PAMEKASAN, koranmadura.com – DPRD Kabupaten Pamekasan Madura menyarankan agar segera dibentuk Komisi Perlindungan Anak Indonesia Daerah (KPAID) di wilayah tersebut. KPAID sudah dianggap sangat penting karena kasus terhadap anak di bawah umur di daerah Pamekasan sudah semakin marak.
Pembentukan KPAID itu sudah menjadi amanat Undang-Undang Nomor 23 Tahun 2002. UU tersebut menyatakan di setiap daerah baik provinsi maupun kabupaten/kota dapat membentuk Komisi Perlindungan Anak Indonesia Daerah (KPAID), kata Ketua Komisi DPRD Pamekasan, Ismail.
Menurutnya, dalam keputusan presiden (Keppres) Nomor 77 Tahun 2003 tentang KPAI, pasal 9 ayat (1) menyebutkan, apabila dipandang perlu dalam menunjang pelaksanaan tugasnya, Komisi Perlindungan Anak Indonesia (KPAI) dapat membentuk perwakilan di daerah.
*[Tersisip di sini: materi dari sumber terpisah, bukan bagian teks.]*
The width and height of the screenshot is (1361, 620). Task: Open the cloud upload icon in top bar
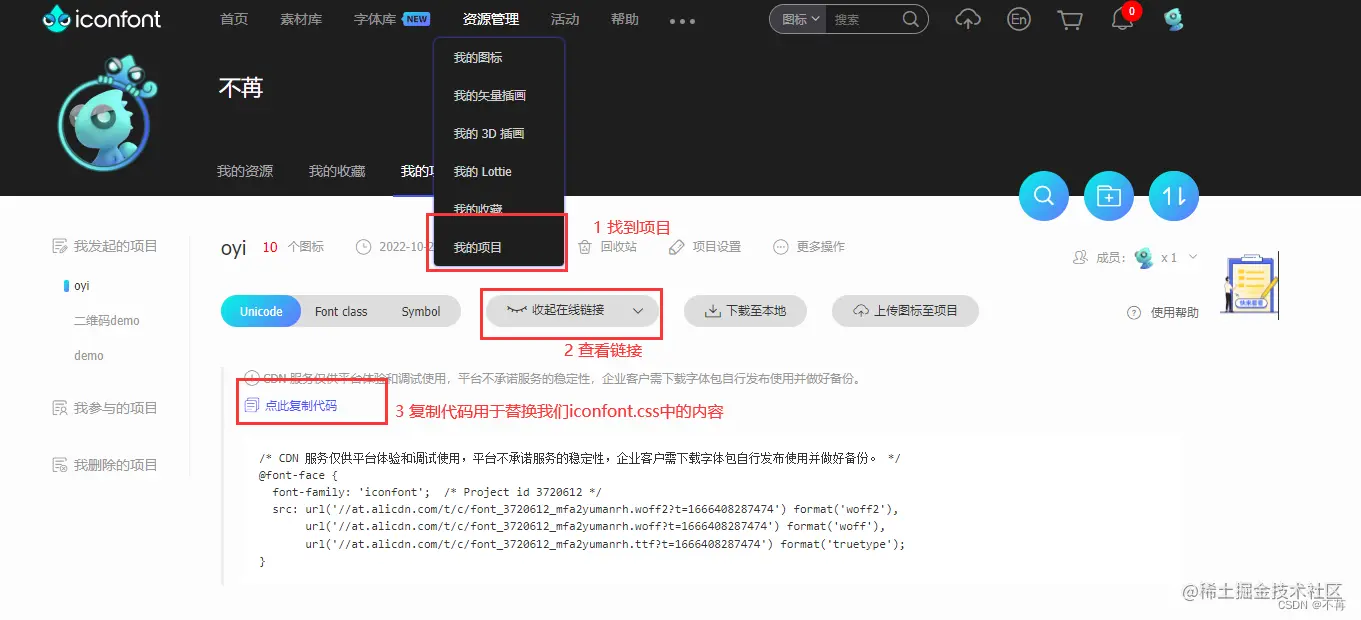[x=967, y=19]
“Kata perwakilan dalam rumusan itu bukan merupakan perwakilan lembaga pusat di daerah, tetapi merupakan aspirasi dan prakarsa masyarakat daerah demi kepentingan terbaik bagi anak, makanya pemkab harus mulai berinisiatif membentuk Komisi anak ini,” kata Ismail.
Politisi Demokrat ini menegaskan, kendati pembentukan KPAID bukan merupakan kewajiban atau keharusan, menjadi kebutuhan daerah masing-masing. Dengan adanya kecenderungan peningkatan kasus terhadap anak di Pamekasan, sudah waktunya ada KPAID tersebut di bumi Gerbang Salam tersebut.
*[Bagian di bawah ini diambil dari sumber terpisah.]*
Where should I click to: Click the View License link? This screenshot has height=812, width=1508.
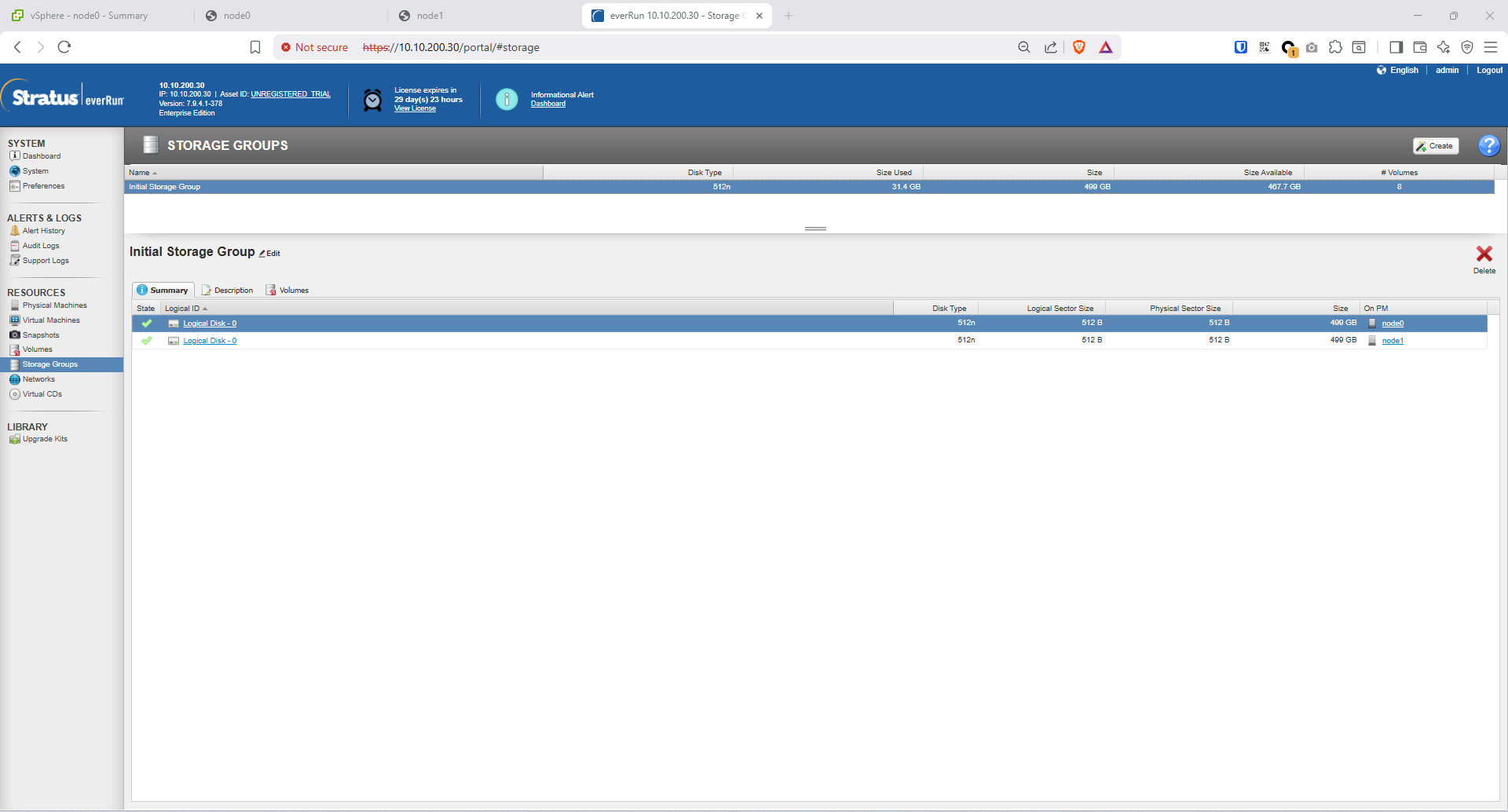pos(415,108)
Dalam pembentukannya, harus melibatkan sejumlah elemen masyarakat, seperti unsur pemerintah, unsur tokoh agama/masyarakat, unsur organisasi-organisasi kemasyarakatan yang peduli terhadap perlindungan anak, dan unsur organisasi profesi.
“Masak kita kalah dengan kabupaten tetangga. Di Sumenep itu KPAID-nya sudah terbentuk sejak tahun 2008 lalu. Sekarang memang ada lembaga perlindungan perempuan dan anak milik pemkab. Tapi tidak fokus pada kasus anak. Makanya penanganannya terkesan masih lemah,” ungkapnya.
Diberitakan sebelumnya, Kabid Pemberdayaan Perempuan dan Perlindungan Anak pada Badan Pemberdayaan Perempuan dan Keluarga Berencana (BP2KB) Kabupaten Pamekasan, Abrori Rais menyatakan sejak Januari hingga Oktober 2015, jumlah kasus terhadap anak di Pamekasan meningkat sebesar 15 persen.
“Kalau jumlah pastinya kami lupa. Peningkatan ini menunjukkan adanya kesadaran hukum masyarakat lebih baik Sehingga berani melaporkan kasus yang menimpa anaknya, yang selama ini masih dianggap aib oleh keluarga,” kata Abrori.
Semua kasus pada anak yang dilaporkan ke BP2KB Pamekasan, sudah mendapat pendampingan dari petugas BP2KB, baik pendampingan hukum maupun pendampingan mental. Sebab rata-rata anak yang mempunyai masalah hukum jiwanya terguncang.